The crash scene became chaotic, with Nigeria's The Sun reporting that thousands of Lagos residents attempted to approach the site. Crowds attempted to bring water hoses to the site while soldiers attempted to disperse onlookers with punches and rubber whips. The onlookers then threw stones at the soldiers in retaliation. Water for firefighting was scarce for several hours due to the city's shortage of fire trucks, and civilians attempted to fight the fire by hand with water from plastic buckets. Water trucks commandeered from nearby construction projects had difficulties reaching the site due to the narrow roads.

Due to these challenges, the dousing of the flames by the authorities was delayed, and consequently the fire completely destroyed every structure of the aircraft, bar the tail. No survivors were found at the crash site, with all 153 passengers and crew members perishing. At least 6 people on the ground were also killed by the crash. Forensic analysis eventually revealed that 27 people on board the aircraft, all of whom were seated at the back, had initially survived the crash. Some residents reported that the survivors had tried to escape from the burning wreckage, with locals attempting to open the emergency exit to rescue them; however, they succumbed to the smoke and the ensuing explosions.

== Response ==
High-ranking officials, including then-Nigerian President Goodluck Jonathan and Governor of Lagos State Babatunde Fashola, visited the crash site on 4 June. Following the visit, President Jonathan declared three days of national mourning. He noted that the accident had "sadly plunged the nation into further sorrow on a day when Nigerians were already in grief over the loss of many other innocent lives in the church bombing in Bauchi State", which happened just mere hours before the crash.

In response to the accident, President Jonathan pledged that "every possible effort" would be made to boost the nation's aviation safety, echoing the remarks of previous Nigerian President Olusegun Obasanjo during a string of aircraft disasters in 2005 and 2006. The federal government suspended Dana Air's license and also banned the MD-83 aircraft type after the crash. They also set up a nine-man technical and administrative panel to audit all airlines operating in the country.
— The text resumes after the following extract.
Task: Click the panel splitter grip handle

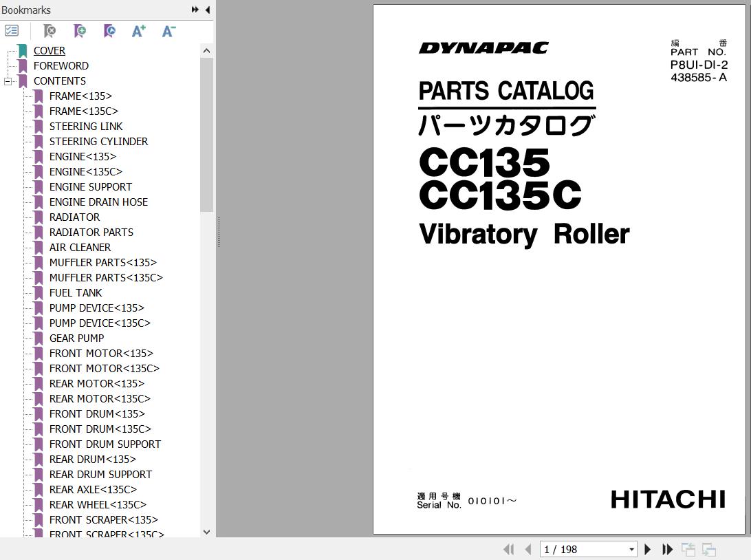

On 5 September 2012, the suspension on Dana Air's operating license was lifted, and the airline started recertification and retraining processes.

Dana Air set up a 24-hour hotline for relatives to call and added a message to its website reading, "Our thoughts and prayers are with the families of guests who were involved in the Dana Air mishap. May the souls of the deceased rest in peace". Management of Dana Air stated that the relatives of each of the passengers would be given compensation of US$100,000.

Rescuers managed to recover at least 152 bodies, including partially-recovered ones, and most had been severely charred by the post-crash fire. A total of 148 bodies were successfully identified, consisting of 89 males and 59 females. The report from the chief medical examiner, however, stated that authorities were unable to identify 3 remaining "bodies". Of the 148 identified bodies, a total of 9 victims were not on the manifest. The bodies of Captain Waxton and First Officer Rathore could not be identified. Governor Fashola of Lagos State held a press conference on 10 June with the families of the victims regarding the government's plan to hold a mass burial for the victims of Flight 0992. The plan was eventually rejected by the relatives.

In light of the crash, the Nigerian Senate asked President Jonathan to remove the Director-General of Nigerian Civil Aviation Authority (NCAA), Harold Demuren, from his position. The Nigerian House of Representatives accused the NCAA of being inept, claiming that the MD-83 aircraft type had been phased out in every country around the world and further alleged that NCAA had not been able to provide a qualified inspector for the type. The report was called by NCAA officials as "falsehood, fallacies and misrepresentation". It led to a controversy between government officials and NCAA as the calls to remove Demuren from his position were regarded as an attempt by corrupted officials to gang-up the head of the regulatory agency. Former Nigerian President Olusegun Obasanjo made pleas to President Jonathan to let Demuren stay. Despite his achievements for the Nigerian aviation safety sector in the past years, Demuren was eventually removed by Minister of Aviation Stella Oduah from his position in March 2013 due to his perceived ineptitude on the investigation of Flight 0992's crash.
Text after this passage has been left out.